人間、あんまりにも悲しいと無意識に涙が出てくる。
それは自分の周りのほとんどの人に当て嵌まることだったし、勿論自分にも当て嵌まっていた。
そんな些細なことを、今日、強く否定したいと、オレの心は欲していた。
「君個人が好きなんじゃない。俺は人間が好きなんだ」
意地悪そうに微笑みながら、目の前の男はそう吐き捨てた。
アンタはオレが好きなんですか、とふと口走ってしまった質問への答えだった。
彼のそういった考えは知っていたし、十分に理解していた。
でも、心のどこかで、自分だけは特別なんじゃないかと、甘えていた。
折原臨也の答えは、確実に「拒否」だった。
・・・ただの甘えにすぎなかったのだ。
「そう、ですか」
別になんとも思わなかった。

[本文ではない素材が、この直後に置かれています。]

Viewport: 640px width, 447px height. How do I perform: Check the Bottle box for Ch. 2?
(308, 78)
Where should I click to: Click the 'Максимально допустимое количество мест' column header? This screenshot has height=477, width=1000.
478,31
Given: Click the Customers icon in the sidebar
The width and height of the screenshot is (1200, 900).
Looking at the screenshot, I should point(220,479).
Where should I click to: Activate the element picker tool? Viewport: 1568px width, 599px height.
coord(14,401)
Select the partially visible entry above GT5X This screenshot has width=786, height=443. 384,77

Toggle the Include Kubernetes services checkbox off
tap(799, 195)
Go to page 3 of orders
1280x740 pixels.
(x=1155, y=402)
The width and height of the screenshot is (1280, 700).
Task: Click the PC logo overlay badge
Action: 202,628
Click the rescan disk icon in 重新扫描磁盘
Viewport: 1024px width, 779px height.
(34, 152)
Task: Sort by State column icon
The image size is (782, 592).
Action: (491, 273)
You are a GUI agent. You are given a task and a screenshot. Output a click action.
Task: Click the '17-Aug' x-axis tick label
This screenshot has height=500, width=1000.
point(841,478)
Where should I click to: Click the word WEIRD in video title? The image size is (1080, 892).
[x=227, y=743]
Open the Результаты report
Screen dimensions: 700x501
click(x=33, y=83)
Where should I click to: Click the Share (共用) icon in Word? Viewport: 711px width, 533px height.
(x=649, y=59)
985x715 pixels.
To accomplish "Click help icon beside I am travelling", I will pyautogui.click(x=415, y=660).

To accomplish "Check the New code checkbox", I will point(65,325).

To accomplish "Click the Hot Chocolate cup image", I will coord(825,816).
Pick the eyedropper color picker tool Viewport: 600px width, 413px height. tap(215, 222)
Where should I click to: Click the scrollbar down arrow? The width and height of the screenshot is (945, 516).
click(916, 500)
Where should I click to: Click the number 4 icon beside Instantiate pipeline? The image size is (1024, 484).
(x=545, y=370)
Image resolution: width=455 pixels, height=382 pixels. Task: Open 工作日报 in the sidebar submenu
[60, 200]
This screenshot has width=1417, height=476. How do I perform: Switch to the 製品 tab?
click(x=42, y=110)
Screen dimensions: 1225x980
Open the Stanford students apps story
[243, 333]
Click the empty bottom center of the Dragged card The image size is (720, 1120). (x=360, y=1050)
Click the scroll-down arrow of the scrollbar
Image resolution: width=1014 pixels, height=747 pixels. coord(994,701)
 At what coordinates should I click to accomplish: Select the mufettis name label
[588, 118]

正直憎くて憎くてたまらない相手だったし、こうスッパリと切り捨ててくれたほうがありがたい。
「まぁ、オレもなんとも思ってないですし・・・」
そんな筈だった。
「なんとも思ってないのに、どうして泣いてるわけ?」
「・・・え」
自分の感情が零れ落ちていることに気づかされ、激しい嫌悪感が自分自身に対して生まれる。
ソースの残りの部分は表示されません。